#### Recorded data ####
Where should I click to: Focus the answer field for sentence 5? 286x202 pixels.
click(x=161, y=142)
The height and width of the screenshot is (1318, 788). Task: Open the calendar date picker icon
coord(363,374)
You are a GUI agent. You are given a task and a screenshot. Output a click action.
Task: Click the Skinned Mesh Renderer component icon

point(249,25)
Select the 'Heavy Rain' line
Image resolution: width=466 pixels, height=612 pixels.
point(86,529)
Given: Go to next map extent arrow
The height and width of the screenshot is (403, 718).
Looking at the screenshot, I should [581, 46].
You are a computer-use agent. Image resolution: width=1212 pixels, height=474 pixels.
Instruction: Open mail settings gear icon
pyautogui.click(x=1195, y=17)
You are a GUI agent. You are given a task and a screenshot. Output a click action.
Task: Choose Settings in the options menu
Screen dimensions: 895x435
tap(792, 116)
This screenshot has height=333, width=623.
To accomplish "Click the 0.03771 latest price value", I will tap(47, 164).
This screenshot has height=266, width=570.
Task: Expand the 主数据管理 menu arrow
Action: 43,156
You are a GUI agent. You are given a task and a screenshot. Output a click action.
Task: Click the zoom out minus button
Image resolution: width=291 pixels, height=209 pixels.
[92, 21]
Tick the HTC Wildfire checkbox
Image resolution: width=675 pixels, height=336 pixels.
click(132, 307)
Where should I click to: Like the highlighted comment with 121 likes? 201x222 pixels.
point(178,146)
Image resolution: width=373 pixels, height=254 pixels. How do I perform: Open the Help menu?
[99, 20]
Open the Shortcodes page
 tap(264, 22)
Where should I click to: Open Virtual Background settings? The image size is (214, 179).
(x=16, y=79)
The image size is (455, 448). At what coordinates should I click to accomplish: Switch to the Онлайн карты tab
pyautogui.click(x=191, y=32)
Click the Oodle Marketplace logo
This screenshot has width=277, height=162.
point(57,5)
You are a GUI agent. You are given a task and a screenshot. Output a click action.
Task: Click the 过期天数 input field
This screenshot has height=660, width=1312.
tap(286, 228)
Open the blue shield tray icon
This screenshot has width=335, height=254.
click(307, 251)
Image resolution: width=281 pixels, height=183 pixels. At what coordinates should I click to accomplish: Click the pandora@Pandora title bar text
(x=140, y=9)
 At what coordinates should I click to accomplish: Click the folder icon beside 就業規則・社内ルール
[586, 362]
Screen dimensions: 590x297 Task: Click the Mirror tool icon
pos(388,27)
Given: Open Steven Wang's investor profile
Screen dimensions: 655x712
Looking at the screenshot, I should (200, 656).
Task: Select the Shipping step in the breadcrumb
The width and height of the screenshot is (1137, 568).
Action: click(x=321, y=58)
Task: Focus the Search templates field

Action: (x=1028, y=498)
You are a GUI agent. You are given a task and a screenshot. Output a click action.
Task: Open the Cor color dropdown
####
How to complete this task » Reproduce the entries above in full and exactly.

Worked solution »
Where should I click to: Focus the answer field for sentence 5? 286x202 pixels.
click(x=161, y=142)
The height and width of the screenshot is (1318, 788). Task: Open the calendar date picker icon
coord(363,374)
You are a GUI agent. You are given a task and a screenshot. Output a click action.
Task: Click the Skinned Mesh Renderer component icon

point(249,25)
Select the 'Heavy Rain' line
Image resolution: width=466 pixels, height=612 pixels.
point(86,529)
Given: Go to next map extent arrow
The height and width of the screenshot is (403, 718).
Looking at the screenshot, I should [581, 46].
You are a computer-use agent. Image resolution: width=1212 pixels, height=474 pixels.
Instruction: Open mail settings gear icon
pyautogui.click(x=1195, y=17)
You are a GUI agent. You are given a task and a screenshot. Output a click action.
Task: Choose Settings in the options menu
Screen dimensions: 895x435
tap(792, 116)
This screenshot has height=333, width=623.
To accomplish "Click the 0.03771 latest price value", I will tap(47, 164).
This screenshot has height=266, width=570.
Task: Expand the 主数据管理 menu arrow
Action: 43,156
You are a GUI agent. You are given a task and a screenshot. Output a click action.
Task: Click the zoom out minus button
Image resolution: width=291 pixels, height=209 pixels.
[92, 21]
Tick the HTC Wildfire checkbox
Image resolution: width=675 pixels, height=336 pixels.
click(132, 307)
Where should I click to: Like the highlighted comment with 121 likes? 201x222 pixels.
point(178,146)
Image resolution: width=373 pixels, height=254 pixels. How do I perform: Open the Help menu?
[99, 20]
Open the Shortcodes page
 tap(264, 22)
Where should I click to: Open Virtual Background settings? The image size is (214, 179).
(x=16, y=79)
The image size is (455, 448). At what coordinates should I click to accomplish: Switch to the Онлайн карты tab
pyautogui.click(x=191, y=32)
Click the Oodle Marketplace logo
This screenshot has width=277, height=162.
point(57,5)
You are a GUI agent. You are given a task and a screenshot. Output a click action.
Task: Click the 过期天数 input field
This screenshot has height=660, width=1312.
tap(286, 228)
Open the blue shield tray icon
This screenshot has width=335, height=254.
click(307, 251)
Image resolution: width=281 pixels, height=183 pixels. At what coordinates should I click to accomplish: Click the pandora@Pandora title bar text
(x=140, y=9)
 At what coordinates should I click to accomplish: Click the folder icon beside 就業規則・社内ルール
[586, 362]
Screen dimensions: 590x297 Task: Click the Mirror tool icon
pos(388,27)
Given: Open Steven Wang's investor profile
Screen dimensions: 655x712
Looking at the screenshot, I should (200, 656).
Task: Select the Shipping step in the breadcrumb
The width and height of the screenshot is (1137, 568).
Action: click(x=321, y=58)
Task: Focus the Search templates field

Action: (x=1028, y=498)
You are a GUI agent. You are given a task and a screenshot. Output a click action.
Task: Open the Cor color dropdown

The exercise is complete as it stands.